J.K. Rowling and the supremacy of Christ

Nov 22nd

There's a great liberation to be felt in abandoning yourself to the divinity and doctrines of Christ. That likely seems counterintuitive to a world convinced that it has found freedom by rejecting what they perceive to be all those do's and don'ts that come with Christianity. But, of course, the manifest existence of God precludes any belief that a person can actually be "free" of His dominion, no matter how passionate we are about our individual sovereignty.

Simply put, God alone is sovereign, we can't escape Him, and surrendering to that reality in order to accept His providential guidance and correction leads to a far more pleasant existence than engaging a lifelong struggle of pretending our rebellion against Him is freedom.

I was reminded of that enduring truth watching the latest example of the world routinely chewing up and spitting out one of its own. For the better part of two years now, feminist author J.K. Rowling has been the brunt of an unrelenting barrage of cultural condemnation. The rejection has likely been disorienting to Rowling, given that she had enjoyed a meteoric rise to stardom and effusive celebration from the "in" crowd. An outspoken advocate for lesbians and gays, as well as a bevy of other left-wing social causes, Rowling was the toast of the sophisticated, elite, privileged town.

And then in June 2020, everything changed.

That month, Rowling chose to defend her feminist, lesbian, and gay allies by attacking an opinion piece that famously referenced the increasingly chic descriptor, "people who menstruate." The children's author reasoned correctly:

"If sex isn't real, there's no same-sex attraction. If sex isn't real, the lived reality of women globally is erased…. I know and love trans people, but erasing the concept of sex removes the ability of many to meaningfully discuss their lives."

She's right, of course. Transgender ideology is inherently and unavoidably anti-gay, anti-lesbian, anti-bisexual. Since it demands the rejection of a male/female gender binary, it erases all individuals who define themselves according to that binary.

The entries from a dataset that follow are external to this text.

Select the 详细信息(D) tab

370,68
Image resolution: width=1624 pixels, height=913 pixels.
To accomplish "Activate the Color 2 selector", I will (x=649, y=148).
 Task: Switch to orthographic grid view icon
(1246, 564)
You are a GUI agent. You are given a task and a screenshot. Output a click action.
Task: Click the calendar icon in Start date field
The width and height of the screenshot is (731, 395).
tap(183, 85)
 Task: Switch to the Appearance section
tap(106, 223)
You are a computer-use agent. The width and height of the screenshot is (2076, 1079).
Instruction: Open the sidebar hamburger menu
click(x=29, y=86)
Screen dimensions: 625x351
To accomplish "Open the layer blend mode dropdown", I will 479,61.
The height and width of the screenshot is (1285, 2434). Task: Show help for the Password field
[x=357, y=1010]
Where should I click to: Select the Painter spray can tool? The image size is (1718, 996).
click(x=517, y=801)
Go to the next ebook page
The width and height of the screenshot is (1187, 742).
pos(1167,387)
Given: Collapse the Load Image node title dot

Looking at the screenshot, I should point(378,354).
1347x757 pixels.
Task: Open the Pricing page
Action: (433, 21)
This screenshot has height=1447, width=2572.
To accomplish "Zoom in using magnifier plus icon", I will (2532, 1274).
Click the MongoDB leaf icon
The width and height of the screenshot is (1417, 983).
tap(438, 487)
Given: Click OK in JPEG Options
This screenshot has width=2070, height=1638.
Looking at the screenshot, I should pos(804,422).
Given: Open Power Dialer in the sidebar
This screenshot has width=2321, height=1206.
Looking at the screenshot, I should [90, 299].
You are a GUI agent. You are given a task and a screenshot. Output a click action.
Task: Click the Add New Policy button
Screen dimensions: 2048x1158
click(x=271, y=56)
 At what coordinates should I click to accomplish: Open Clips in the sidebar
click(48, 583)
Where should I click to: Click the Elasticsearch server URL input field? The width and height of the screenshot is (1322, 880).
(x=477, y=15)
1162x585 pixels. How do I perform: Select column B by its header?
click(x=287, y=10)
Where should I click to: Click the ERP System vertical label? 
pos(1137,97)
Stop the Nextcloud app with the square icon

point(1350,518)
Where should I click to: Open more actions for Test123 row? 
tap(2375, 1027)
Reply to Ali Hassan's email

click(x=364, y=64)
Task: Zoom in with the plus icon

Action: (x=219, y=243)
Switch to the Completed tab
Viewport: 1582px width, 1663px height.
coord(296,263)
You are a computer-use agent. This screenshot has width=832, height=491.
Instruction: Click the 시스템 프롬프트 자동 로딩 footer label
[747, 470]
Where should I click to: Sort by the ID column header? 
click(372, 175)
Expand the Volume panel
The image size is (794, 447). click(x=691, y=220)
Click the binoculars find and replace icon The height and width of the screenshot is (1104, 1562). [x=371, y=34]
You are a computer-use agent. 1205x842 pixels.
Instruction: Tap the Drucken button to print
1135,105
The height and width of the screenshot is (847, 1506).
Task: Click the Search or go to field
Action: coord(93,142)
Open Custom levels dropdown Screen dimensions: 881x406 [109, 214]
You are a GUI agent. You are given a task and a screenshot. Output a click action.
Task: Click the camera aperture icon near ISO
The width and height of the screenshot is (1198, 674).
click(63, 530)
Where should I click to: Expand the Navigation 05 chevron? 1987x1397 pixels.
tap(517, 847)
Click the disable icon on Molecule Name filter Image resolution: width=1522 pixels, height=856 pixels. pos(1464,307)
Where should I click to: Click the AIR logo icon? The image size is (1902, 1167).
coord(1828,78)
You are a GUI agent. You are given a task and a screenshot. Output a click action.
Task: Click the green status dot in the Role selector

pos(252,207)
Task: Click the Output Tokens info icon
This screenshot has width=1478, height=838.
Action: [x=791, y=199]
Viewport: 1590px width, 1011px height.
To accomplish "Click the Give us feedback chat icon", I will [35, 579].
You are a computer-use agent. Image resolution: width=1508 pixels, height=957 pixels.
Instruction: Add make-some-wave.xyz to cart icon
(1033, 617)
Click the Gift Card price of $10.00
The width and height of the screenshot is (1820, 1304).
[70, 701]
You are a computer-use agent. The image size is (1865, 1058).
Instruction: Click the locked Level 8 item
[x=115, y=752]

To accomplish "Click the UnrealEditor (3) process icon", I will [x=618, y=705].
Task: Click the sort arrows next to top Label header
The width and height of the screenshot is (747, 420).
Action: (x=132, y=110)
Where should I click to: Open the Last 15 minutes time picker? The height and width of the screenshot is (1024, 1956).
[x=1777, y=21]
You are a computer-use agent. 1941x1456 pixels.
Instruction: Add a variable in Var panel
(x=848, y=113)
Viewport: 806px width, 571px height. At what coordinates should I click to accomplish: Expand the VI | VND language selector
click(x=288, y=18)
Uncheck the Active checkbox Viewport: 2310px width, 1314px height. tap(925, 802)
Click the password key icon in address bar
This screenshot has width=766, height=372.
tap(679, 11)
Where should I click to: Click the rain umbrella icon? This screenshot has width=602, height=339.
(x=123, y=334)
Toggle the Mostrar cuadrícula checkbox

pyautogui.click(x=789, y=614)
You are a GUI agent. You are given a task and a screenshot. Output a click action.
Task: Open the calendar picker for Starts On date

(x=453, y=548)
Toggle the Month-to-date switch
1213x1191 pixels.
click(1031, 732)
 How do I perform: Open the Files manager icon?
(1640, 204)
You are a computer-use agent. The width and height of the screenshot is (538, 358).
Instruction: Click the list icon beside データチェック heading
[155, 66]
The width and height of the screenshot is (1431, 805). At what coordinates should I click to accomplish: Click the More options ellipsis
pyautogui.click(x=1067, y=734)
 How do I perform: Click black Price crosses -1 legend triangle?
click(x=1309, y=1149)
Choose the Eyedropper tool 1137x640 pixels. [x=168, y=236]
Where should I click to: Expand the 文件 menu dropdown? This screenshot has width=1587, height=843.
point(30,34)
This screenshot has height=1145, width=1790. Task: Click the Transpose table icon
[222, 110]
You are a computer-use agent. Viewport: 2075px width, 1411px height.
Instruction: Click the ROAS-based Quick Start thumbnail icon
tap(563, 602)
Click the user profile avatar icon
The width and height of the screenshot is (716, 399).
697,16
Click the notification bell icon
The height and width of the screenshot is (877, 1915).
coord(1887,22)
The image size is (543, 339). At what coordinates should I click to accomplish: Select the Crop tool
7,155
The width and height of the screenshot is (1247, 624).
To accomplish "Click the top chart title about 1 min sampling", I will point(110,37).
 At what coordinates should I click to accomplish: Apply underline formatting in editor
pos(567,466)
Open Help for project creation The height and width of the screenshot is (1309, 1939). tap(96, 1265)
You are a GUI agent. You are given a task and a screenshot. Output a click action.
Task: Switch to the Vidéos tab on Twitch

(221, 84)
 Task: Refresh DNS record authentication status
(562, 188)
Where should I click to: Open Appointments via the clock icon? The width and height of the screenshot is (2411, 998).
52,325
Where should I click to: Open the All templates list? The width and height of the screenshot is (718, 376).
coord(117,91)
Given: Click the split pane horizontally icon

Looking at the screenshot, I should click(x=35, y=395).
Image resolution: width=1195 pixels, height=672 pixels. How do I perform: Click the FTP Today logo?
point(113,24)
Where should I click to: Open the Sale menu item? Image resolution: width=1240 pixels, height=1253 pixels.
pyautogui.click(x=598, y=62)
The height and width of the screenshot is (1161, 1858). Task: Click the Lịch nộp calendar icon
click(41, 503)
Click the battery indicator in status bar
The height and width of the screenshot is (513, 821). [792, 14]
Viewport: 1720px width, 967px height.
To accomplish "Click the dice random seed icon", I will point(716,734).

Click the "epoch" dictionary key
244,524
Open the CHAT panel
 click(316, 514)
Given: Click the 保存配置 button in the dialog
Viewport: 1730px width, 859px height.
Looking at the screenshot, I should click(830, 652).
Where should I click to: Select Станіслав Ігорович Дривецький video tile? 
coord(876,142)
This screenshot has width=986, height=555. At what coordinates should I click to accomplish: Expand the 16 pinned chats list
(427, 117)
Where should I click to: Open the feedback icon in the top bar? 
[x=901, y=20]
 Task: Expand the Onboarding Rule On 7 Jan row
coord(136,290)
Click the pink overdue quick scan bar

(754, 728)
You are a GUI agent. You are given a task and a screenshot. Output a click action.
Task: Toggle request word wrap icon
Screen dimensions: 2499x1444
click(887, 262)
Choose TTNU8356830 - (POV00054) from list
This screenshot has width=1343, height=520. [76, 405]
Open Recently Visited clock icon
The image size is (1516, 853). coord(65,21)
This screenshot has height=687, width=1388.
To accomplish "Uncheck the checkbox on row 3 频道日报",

There's an uncomfortable irony there for people like Rowling, who for years dedicated themselves to fighting against the supposed forces of bigotry on the right. Who is the greater enemy, after all: religious conservatives who condemn conduct they find immoral, or activists who seek to destroy your very identity?

It is no doubt a startling insight to realize that those who made themselves at home in your movement, tacking their "T" onto your "LGB," have been implementing a Trojan-horse strategy all along. To her credit, Rowling has stood her ground and been pummeled for it, most recently being denied participation in an HBO special meant to celebrate the 20th anniversary of the Harry Potter films.

If I can be brutally honest, I can't imagine living like that. I can't imagine having to worry every day if my moral framework was going to implode around me by the shifting fault lines of a fickle culture.

When I chose to follow Christ, I was accepting a moral guidepost that was locked in the ethical concrete of God's character, as revealed in His unchanging Word. I knew that in so doing, my beliefs would be reviled and despised, maligned and disparaged by a world of pseudo-sophisticates convinced that they had a far more enlightened view of the world and its realities than my Bible could offer. That has certainly proven to be the case.

But compare that to the alternative – a lifetime of trying to keep up with man's latest moral charade, his most recent determination of what is right in his own eyes. A lifetime of realizing that what you thought and espoused just months earlier now renders you a discriminatory bigot.

That kind of values volatility testifies to the unreliable foundation provided by the spirit of the age. It's the dilemma that now torments J.K. Rowling and countless others, and I would contend there's a better way.

What God's Word said was true about identity and human sexuality 2,000 years ago, is true about identity and human sexuality today, and it will still be true about identity and human sexuality in another 2,000 years.

The confidence that emerges from such a fixed, reliable, unchanging, consistent, and steadfast foundation brings a freedom for the human soul that the world is powerless to replicate.